High potassium coconut water is the perfect post-super-sweaty-run recovery drink!
A local grocer sells whole coconuts for just $1.50-less than a container of coconut water and you get all the nutritious, delicious meat!
I am working on making more ecologically sound choices in my grocery shopping so I rarely buy packaged drinks, especially not single servings. [I do, however, have a wine clause to the packaged drink rule! A girl’s gotta have her exceptions. ;)]
I love coconut water but don’t like the idea of how much energy is used to produce one little container. Don’t get me wrong, a fair amount of energy went into growing, picking, shucking, and shipping my whole coconut but there’s very little processing and the “packaging” (the shell) is natural and biodegradable.

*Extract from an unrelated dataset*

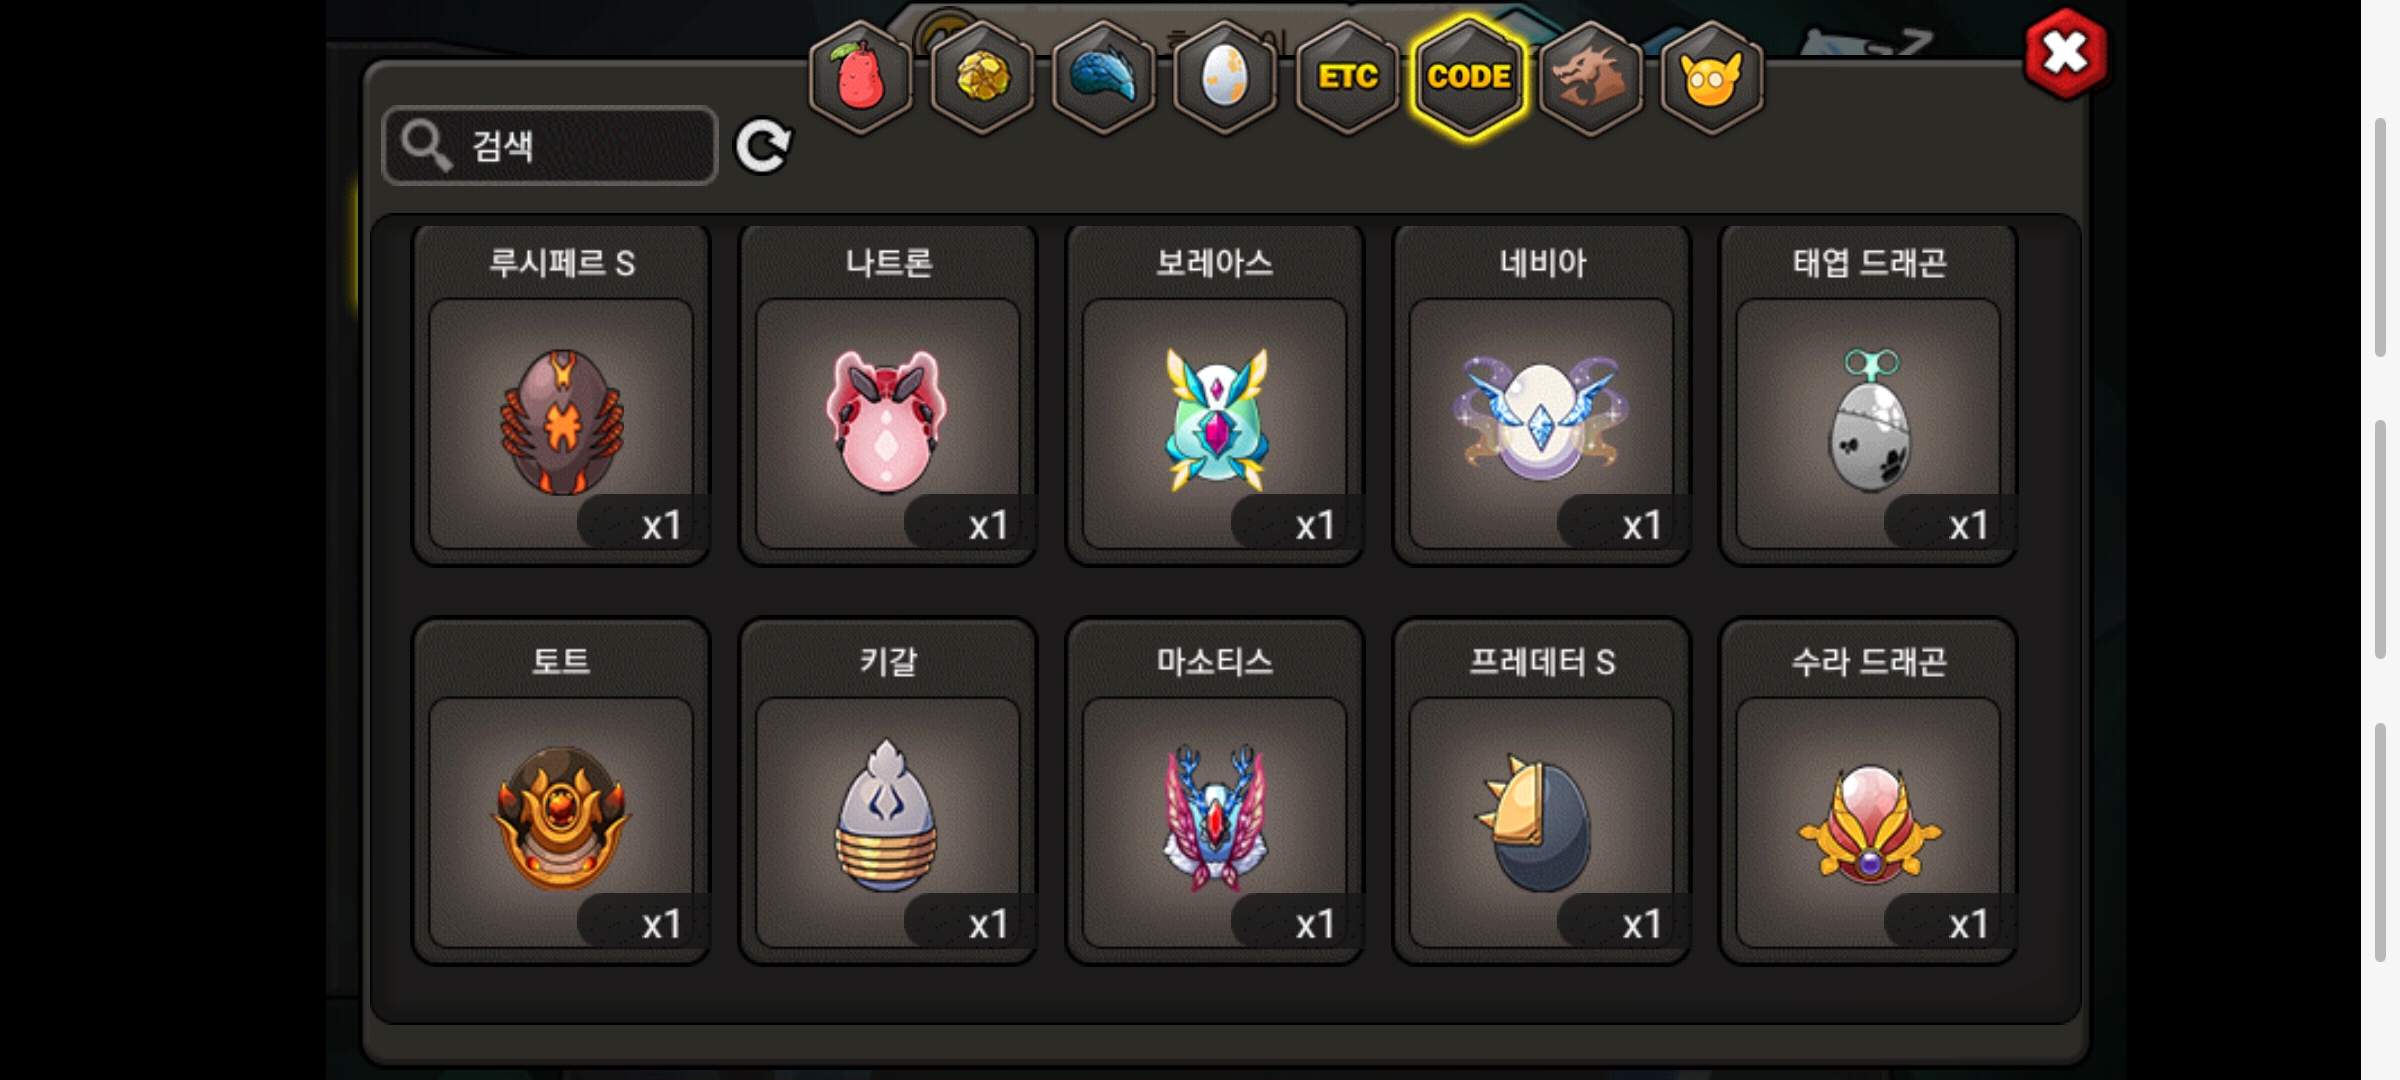Viewport: 2400px width, 1080px height.
Task: Open the brown dragon head tab
Action: coord(1590,77)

My effort to be a more ecologically-minded shopper has also led me to lower my grocery bills. Making kombucha, yogurt, and beans from scratch take a minimal amount of time for a minimal amount of money and produce a minimal amount of “wasted” resources!
I know DIY yogurt is not for everyone but there are simple changes and switches that we can all make. Do you buy single serving containers of yogurt because you always bring one with you fro lunch at work? Switch to the biggest container you can, buy a few 8 ounce canning jars (or better yet, reuse a jar you already have, like a small jelly jar) and divvy out your servings to grab-n-go.
Do you use canned beans because it doesn’t seem worth it to cook them from scratch for just a few servings? Beans freeze really well. I always make a huge pot of them, put a few days worth in the fridge and freeze the rest in pint jars (the same size as a can!). When we run out of beans I just grab a jar and let it defrost in the fridge. Freezing dries out and expands food so make sure to put a little bit of bean water in the bottom of the jar and leave some head space at the top.
Many times the environmentally friendly choice is also the local choice; shopping at the farmers market (no packaging/super short shipping distance/unprocessed), buying pastured eggs, milk, and meat (less energy goes into producing their food/often short shipping distance), or growing a garden (no packaging/shipping!!).
Does the environment factor into your trip to the store? If so, how? If not, why not?